On December 11, 1996, Arthur Andersen, LLP ("AA") declined to stand
for re-election as the Registrant's principal accountant. The Registrant
anticipates that AA will assist the Registrant with respect to the preparation
of certain unaudited financial reports. The Registrant is in the process of
selecting a new principal accountant to audit the Registrant's financial
statements.
The decision to change accountants was approved by the Registrant's
board of directors.
The Registrant and AA have not, in connection with the audit of the
Registrant's financial statements for each of the prior two years for the
periods ended December 31, 1994 and December 31, 1995 or any subsequent
period, had any disagreement on any matter of accounting principles or
practices, financial statement disclosure, or auditing scope or procedure,
which disagreement, if not resolved to AA's satisfaction, would have caused AA
to make reference to the subject matter of the disagreement in connection with
its reports.
The report of AA on the Registrant's financial statements for the
year ended December 31, 1995 included a "going-concern" uncertainty
modification.

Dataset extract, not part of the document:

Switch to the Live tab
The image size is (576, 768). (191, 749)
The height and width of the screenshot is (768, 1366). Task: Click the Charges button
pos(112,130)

The report of AA did not contain an adverse opinion or a
disclaimer of opinion, and was not qualified or modified as to audit scope, or
accounting principles.
As noted above, AA's declining to stand for re-election was not the
result of any disagreement with AA on any matter of accounting principles or
practices, financial statement disclosure, or auditing scope or procedure.
ITEM 7. FINANCIAL STATEMENTS, PRO FORMA FINANCIAL INFORMATION AND EXHIBITS.
(c) EXHIBITS.
16.1 Letter from AA regarding its concurrence with the
Registrant's statement regarding change of accountants.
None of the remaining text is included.